Only one stretch of the data below is wanted: the lines starting at the one with "Tentang Kami (1451, 100)" and ending at the one with "10 мая 2012 г. в 18:10 (184, 1276)", both included, given again exactly.
BEGIN SUPPLIED DATA
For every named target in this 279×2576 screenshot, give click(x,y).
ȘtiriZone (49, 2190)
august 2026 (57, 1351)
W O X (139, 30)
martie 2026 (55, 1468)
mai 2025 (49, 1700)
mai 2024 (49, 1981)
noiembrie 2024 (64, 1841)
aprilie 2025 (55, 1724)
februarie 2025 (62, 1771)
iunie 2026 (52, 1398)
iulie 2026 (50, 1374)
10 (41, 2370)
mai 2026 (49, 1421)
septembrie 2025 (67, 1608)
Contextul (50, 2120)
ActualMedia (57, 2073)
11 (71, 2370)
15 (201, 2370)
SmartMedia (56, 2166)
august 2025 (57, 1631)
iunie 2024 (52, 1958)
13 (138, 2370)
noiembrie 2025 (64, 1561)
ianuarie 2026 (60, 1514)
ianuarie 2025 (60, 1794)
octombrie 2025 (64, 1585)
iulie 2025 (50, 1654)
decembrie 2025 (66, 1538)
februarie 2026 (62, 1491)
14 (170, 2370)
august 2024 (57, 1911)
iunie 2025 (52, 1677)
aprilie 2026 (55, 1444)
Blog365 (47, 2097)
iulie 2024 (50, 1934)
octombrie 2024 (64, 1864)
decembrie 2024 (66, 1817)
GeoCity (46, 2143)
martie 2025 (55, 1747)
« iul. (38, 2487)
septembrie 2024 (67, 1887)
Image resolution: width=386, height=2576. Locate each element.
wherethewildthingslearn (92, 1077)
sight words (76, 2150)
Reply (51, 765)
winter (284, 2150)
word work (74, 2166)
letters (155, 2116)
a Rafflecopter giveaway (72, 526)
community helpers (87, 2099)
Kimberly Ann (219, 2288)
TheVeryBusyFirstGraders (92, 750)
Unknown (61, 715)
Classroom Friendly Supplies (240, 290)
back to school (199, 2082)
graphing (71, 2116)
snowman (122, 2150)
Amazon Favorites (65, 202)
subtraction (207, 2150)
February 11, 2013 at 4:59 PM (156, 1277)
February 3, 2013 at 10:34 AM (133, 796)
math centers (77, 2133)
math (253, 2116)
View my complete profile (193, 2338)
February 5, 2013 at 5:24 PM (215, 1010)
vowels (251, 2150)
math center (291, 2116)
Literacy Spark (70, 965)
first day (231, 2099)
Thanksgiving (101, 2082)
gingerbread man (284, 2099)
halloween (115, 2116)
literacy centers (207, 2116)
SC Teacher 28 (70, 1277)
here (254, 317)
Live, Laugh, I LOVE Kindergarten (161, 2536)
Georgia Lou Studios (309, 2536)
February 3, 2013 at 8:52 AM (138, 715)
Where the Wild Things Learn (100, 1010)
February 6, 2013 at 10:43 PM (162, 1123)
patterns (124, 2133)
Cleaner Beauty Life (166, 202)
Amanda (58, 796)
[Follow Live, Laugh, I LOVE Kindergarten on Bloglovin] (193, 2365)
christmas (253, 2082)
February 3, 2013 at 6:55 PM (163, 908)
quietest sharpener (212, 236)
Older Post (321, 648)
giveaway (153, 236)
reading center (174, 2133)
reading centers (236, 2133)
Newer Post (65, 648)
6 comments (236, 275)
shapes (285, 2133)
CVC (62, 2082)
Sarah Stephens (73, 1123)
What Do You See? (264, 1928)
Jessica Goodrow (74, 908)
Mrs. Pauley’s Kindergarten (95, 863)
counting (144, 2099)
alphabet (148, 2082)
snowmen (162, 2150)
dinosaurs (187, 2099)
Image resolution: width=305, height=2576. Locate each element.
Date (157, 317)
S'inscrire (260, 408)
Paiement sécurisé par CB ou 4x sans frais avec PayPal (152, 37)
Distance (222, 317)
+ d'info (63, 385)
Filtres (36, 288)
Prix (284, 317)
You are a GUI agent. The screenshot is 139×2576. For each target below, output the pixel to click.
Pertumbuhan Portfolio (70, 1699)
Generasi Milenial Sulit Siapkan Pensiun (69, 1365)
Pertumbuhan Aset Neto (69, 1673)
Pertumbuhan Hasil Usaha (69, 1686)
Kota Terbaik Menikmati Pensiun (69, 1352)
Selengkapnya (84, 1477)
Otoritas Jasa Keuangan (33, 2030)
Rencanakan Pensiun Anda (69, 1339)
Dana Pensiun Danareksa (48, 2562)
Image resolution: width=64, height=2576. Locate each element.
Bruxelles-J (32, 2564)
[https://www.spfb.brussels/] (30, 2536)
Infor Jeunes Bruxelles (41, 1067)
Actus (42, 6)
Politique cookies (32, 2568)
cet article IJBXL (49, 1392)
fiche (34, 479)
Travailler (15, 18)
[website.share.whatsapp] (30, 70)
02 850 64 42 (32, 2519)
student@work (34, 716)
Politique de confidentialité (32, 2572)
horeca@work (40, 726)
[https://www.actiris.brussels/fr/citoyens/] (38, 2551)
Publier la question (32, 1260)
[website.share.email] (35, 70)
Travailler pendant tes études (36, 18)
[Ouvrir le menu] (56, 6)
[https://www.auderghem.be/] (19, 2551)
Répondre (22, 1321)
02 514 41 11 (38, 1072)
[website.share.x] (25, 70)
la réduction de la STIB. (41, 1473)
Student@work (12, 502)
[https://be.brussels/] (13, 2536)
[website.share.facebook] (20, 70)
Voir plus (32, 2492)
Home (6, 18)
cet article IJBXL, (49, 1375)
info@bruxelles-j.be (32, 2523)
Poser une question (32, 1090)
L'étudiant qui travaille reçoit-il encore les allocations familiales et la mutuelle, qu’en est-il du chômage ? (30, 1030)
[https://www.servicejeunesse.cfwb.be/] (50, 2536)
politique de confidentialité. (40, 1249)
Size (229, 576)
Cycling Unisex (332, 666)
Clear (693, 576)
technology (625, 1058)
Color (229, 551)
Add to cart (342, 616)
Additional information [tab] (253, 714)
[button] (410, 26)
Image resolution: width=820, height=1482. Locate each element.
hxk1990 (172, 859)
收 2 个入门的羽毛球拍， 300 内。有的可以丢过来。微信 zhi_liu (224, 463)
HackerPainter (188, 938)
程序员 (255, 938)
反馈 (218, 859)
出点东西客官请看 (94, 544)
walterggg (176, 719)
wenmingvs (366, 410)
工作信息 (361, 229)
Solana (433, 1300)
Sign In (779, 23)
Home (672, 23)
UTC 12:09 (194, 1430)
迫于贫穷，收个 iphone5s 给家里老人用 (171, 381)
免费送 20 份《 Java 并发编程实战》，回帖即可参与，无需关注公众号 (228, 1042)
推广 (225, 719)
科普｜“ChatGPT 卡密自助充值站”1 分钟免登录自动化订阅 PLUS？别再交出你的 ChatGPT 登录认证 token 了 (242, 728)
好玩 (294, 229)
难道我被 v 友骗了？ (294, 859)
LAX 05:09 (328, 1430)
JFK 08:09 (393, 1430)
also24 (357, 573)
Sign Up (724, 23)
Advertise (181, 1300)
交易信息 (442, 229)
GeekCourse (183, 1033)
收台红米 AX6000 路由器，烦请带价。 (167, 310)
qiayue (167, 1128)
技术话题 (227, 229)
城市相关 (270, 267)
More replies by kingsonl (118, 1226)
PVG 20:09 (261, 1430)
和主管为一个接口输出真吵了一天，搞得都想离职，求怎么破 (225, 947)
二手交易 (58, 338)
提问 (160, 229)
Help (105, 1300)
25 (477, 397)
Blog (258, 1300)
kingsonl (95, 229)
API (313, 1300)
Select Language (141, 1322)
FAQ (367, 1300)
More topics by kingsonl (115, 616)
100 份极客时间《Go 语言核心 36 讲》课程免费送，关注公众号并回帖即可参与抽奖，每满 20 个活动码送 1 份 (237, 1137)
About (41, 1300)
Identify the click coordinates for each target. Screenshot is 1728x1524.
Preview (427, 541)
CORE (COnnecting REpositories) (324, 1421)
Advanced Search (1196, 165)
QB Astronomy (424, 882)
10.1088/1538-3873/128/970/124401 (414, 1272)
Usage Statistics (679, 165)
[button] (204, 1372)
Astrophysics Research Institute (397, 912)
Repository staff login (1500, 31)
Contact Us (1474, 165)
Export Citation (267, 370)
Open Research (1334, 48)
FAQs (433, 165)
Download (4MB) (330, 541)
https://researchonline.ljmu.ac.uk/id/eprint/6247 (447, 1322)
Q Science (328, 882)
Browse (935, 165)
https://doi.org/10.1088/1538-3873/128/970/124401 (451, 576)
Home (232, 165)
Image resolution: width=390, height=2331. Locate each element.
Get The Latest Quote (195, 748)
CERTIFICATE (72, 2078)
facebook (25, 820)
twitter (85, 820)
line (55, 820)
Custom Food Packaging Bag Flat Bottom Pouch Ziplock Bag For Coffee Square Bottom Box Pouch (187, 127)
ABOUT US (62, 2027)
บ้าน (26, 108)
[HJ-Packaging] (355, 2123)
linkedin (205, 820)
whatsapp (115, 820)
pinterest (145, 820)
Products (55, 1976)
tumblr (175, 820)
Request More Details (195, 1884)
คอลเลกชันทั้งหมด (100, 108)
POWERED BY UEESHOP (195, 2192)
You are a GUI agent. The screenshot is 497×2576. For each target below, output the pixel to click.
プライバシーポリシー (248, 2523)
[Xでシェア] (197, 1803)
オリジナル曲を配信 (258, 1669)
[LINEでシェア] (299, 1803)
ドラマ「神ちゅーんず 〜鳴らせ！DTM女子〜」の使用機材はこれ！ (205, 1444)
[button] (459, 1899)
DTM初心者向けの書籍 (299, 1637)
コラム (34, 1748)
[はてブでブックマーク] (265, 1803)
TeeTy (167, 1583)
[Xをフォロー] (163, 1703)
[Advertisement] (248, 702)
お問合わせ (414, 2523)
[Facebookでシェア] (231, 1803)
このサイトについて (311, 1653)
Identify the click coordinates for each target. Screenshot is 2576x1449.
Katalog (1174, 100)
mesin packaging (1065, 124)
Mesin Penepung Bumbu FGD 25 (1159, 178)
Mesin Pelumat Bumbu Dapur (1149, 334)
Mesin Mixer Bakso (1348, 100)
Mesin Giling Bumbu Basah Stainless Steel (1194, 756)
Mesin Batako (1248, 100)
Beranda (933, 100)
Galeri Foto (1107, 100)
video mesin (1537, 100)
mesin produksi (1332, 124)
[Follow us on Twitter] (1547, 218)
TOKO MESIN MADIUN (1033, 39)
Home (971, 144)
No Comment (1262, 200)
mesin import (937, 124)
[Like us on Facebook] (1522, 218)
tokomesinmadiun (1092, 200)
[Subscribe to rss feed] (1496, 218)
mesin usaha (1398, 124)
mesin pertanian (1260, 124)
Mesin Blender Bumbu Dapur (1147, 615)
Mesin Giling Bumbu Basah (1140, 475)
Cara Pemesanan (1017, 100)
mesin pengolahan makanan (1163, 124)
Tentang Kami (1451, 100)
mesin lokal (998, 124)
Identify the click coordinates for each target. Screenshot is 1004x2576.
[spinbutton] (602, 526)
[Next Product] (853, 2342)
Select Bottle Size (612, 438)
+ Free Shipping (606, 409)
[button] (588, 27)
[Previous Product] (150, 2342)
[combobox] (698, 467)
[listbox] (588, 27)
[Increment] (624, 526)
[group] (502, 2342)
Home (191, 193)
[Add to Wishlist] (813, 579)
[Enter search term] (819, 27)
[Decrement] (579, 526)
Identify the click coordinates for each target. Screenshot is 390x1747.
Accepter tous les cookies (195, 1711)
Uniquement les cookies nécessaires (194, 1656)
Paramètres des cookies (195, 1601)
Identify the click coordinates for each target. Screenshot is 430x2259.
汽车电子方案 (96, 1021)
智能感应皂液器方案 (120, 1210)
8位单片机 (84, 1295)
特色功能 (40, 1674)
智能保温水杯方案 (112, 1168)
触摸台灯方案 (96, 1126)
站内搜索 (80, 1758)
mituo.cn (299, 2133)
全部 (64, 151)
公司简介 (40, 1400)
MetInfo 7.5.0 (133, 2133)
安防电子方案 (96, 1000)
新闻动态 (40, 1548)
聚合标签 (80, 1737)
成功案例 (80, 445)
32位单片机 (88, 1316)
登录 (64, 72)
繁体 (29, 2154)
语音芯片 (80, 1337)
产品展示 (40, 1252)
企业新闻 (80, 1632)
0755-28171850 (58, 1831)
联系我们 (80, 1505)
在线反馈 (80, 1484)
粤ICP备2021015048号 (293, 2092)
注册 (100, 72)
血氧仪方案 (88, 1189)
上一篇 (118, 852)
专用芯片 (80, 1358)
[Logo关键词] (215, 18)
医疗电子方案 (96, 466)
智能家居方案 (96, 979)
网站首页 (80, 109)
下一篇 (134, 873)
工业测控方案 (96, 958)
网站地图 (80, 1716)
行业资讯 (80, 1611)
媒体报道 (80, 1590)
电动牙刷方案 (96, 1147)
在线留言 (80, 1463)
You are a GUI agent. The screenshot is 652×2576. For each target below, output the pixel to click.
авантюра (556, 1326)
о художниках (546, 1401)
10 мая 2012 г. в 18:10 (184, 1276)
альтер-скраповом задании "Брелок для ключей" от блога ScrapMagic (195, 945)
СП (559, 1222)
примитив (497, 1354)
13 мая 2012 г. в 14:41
END SUPPLIED DATA
● PROBLEM SOLUTION
Tentang Kami (1451, 100)
mesin lokal (998, 124)
Identify the click coordinates for each target. Screenshot is 1004x2576.
[spinbutton] (602, 526)
[Next Product] (853, 2342)
Select Bottle Size (612, 438)
+ Free Shipping (606, 409)
[button] (588, 27)
[Previous Product] (150, 2342)
[combobox] (698, 467)
[listbox] (588, 27)
[Increment] (624, 526)
[group] (502, 2342)
Home (191, 193)
[Add to Wishlist] (813, 579)
[Enter search term] (819, 27)
[Decrement] (579, 526)
Identify the click coordinates for each target. Screenshot is 390x1747.
Accepter tous les cookies (195, 1711)
Uniquement les cookies nécessaires (194, 1656)
Paramètres des cookies (195, 1601)
Identify the click coordinates for each target. Screenshot is 430x2259.
汽车电子方案 (96, 1021)
智能感应皂液器方案 (120, 1210)
8位单片机 (84, 1295)
特色功能 (40, 1674)
智能保温水杯方案 (112, 1168)
触摸台灯方案 (96, 1126)
站内搜索 (80, 1758)
mituo.cn (299, 2133)
全部 (64, 151)
公司简介 (40, 1400)
MetInfo 7.5.0 (133, 2133)
安防电子方案 (96, 1000)
新闻动态 (40, 1548)
聚合标签 (80, 1737)
成功案例 (80, 445)
32位单片机 (88, 1316)
登录 (64, 72)
繁体 (29, 2154)
语音芯片 (80, 1337)
产品展示 (40, 1252)
企业新闻 (80, 1632)
0755-28171850 (58, 1831)
联系我们 (80, 1505)
在线反馈 (80, 1484)
粤ICP备2021015048号 (293, 2092)
注册 (100, 72)
血氧仪方案 (88, 1189)
上一篇 (118, 852)
专用芯片 (80, 1358)
[Logo关键词] (215, 18)
医疗电子方案 (96, 466)
智能家居方案 (96, 979)
网站首页 (80, 109)
下一篇 (134, 873)
工业测控方案 (96, 958)
网站地图 (80, 1716)
行业资讯 (80, 1611)
媒体报道 (80, 1590)
电动牙刷方案 (96, 1147)
在线留言 (80, 1463)
You are a GUI agent. The screenshot is 652×2576. For each target below, output the pixel to click.
авантюра (556, 1326)
о художниках (546, 1401)
10 мая 2012 г. в 18:10 (184, 1276)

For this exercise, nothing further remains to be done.